---- Materials provided
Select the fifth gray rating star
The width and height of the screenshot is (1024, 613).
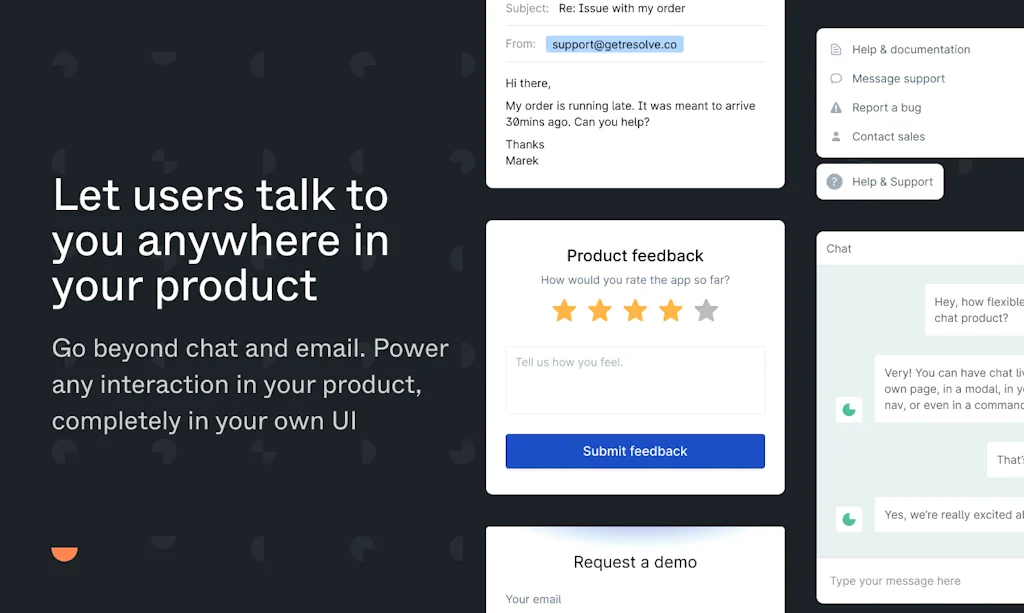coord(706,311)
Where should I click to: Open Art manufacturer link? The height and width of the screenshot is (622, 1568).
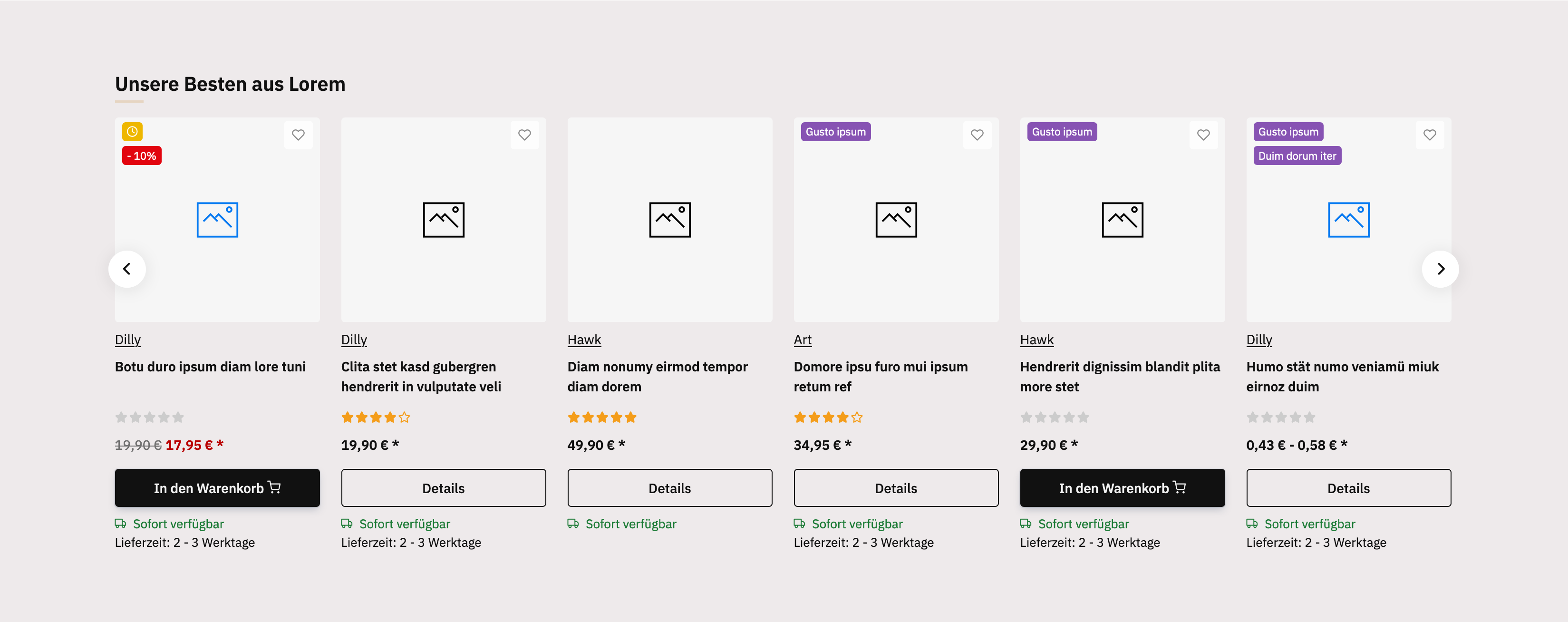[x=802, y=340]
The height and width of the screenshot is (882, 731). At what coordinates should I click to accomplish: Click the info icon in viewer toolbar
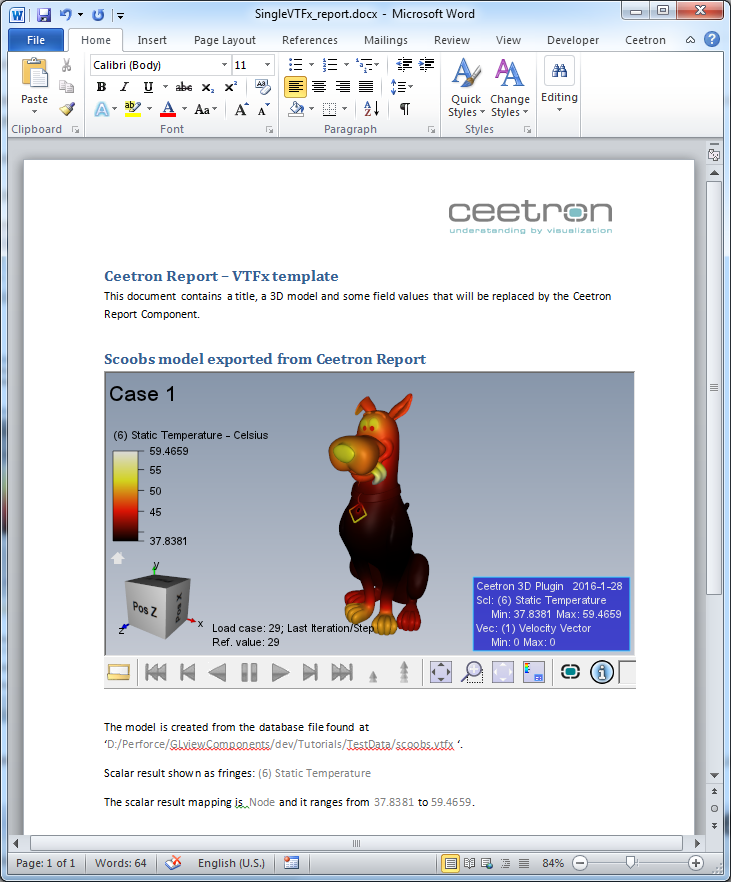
--------
## The problem
Print the data above exactly; drop every picture.

## The completed task
Select the fifth gray rating star
The width and height of the screenshot is (1024, 613).
coord(706,311)
Where should I click to: Open Art manufacturer link? The height and width of the screenshot is (622, 1568).
[x=802, y=340]
The height and width of the screenshot is (882, 731). At what coordinates should I click to accomplish: Click the info icon in viewer toolbar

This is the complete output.